» **Brano del documento**:
Sankara non rappresentava soltanto il suo paese ma aveva a cuore anche la sorte di molti altri paesi africani e del mondo, soprattutto quelli già schiacciati dallo sfruttamento del colonialismo e successivamente dalle false promesse del neocolonialismo. Alla conferenza di Addis Abeba del 1987 Sankara affermava che il debito dei paesi africani non era altro che una riconquista, una manipolazione del futuro e della crescita dei popoli che sarebbero stati finanziariamente schiavi. “Quelli che ci hanno portato all’indebitamento hanno giocato come al casinò: finché ci hanno guadagnato, andava tutto bene; adesso che perdono esigono il rimborso. […] Non possiamo pagare il debito perché sono gli altri che hanno nei nostri confronti un debito che le più grandi ricchezze non potrebbero mai pagare, cioè il debito di sangue. È il nostro sangue che è stato versato. […] No! Noi non possiamo essere complici. No, non possiamo accompagnare coloro che succhiano il sangue dei nostri popoli e che vivono del sudore dei nostri popoli.”

» **Esercizi**:
1: Nel brano su Sankara, in quale conferenza e in quale anno egli parlò del debito dei paesi africani?
2: In base al brano su Sankara, spiega perché egli sosteneva che i paesi africani non potevano pagare il debito.
3: Prosegui il brano su Sankara e il debito africano dopo l'ultima frase riportata.
I dati non servono per svolgere il lavoro.

» **Estratto dei dati**:
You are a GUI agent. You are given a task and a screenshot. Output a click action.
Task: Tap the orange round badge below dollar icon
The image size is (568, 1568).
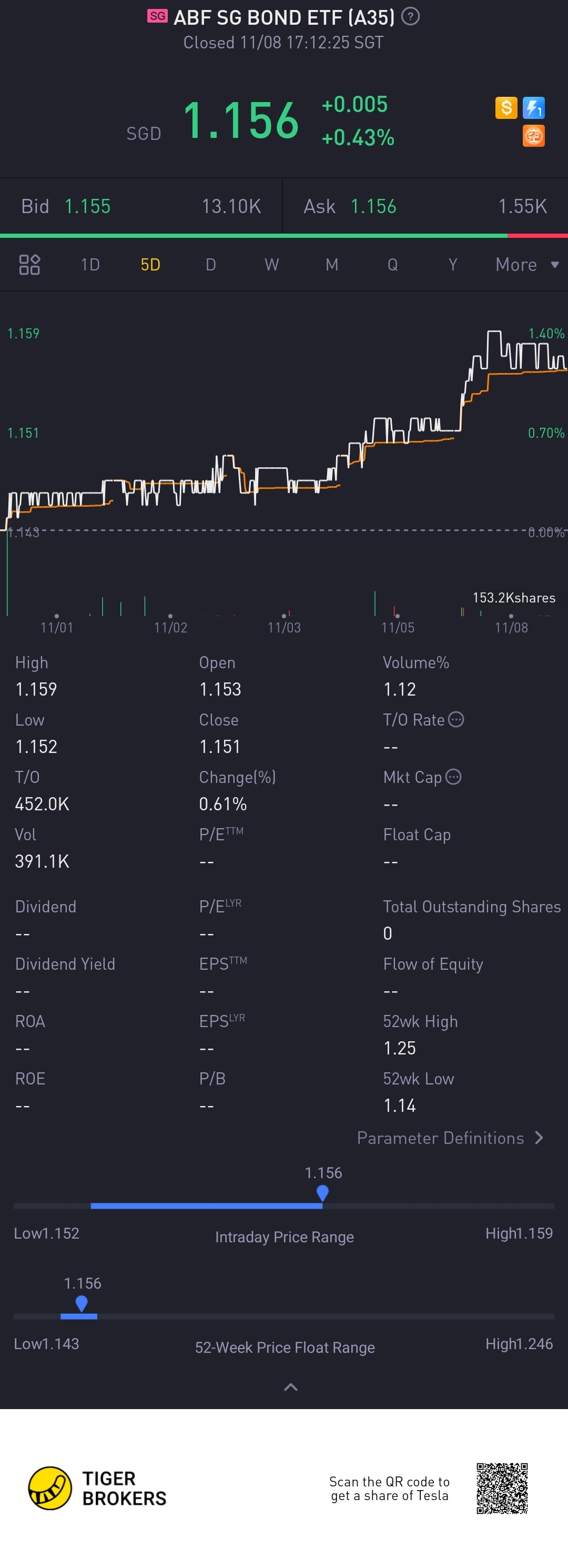(534, 136)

» **Risposte**:
1: Alla conferenza di Addis Abeba del 1987.

2: Secondo Sankara, sono gli altri ad avere un debito verso i popoli africani. È un debito di sangue, perché è stato versato il loro sangue, e nemmeno le più grandi ricchezze potrebbero mai ripagarlo.

3:
Nonostante il Burkina Faso fosse uno dei paesi meno indebitati, Sankara chiese di costruire con i governi convenuti alla conferenza di Addis Abeba un fronte comune per cancellare il debito imposto dagli ex paesi colonizzatori, quasi profeticamente il presidente burkinabé aveva dichiarato che se il Burkina Faso fosse rimasto da solo in questa lotta, egli stesso non sarebbe stato presente alla successiva conferenza.

Tristemente fu davvero così.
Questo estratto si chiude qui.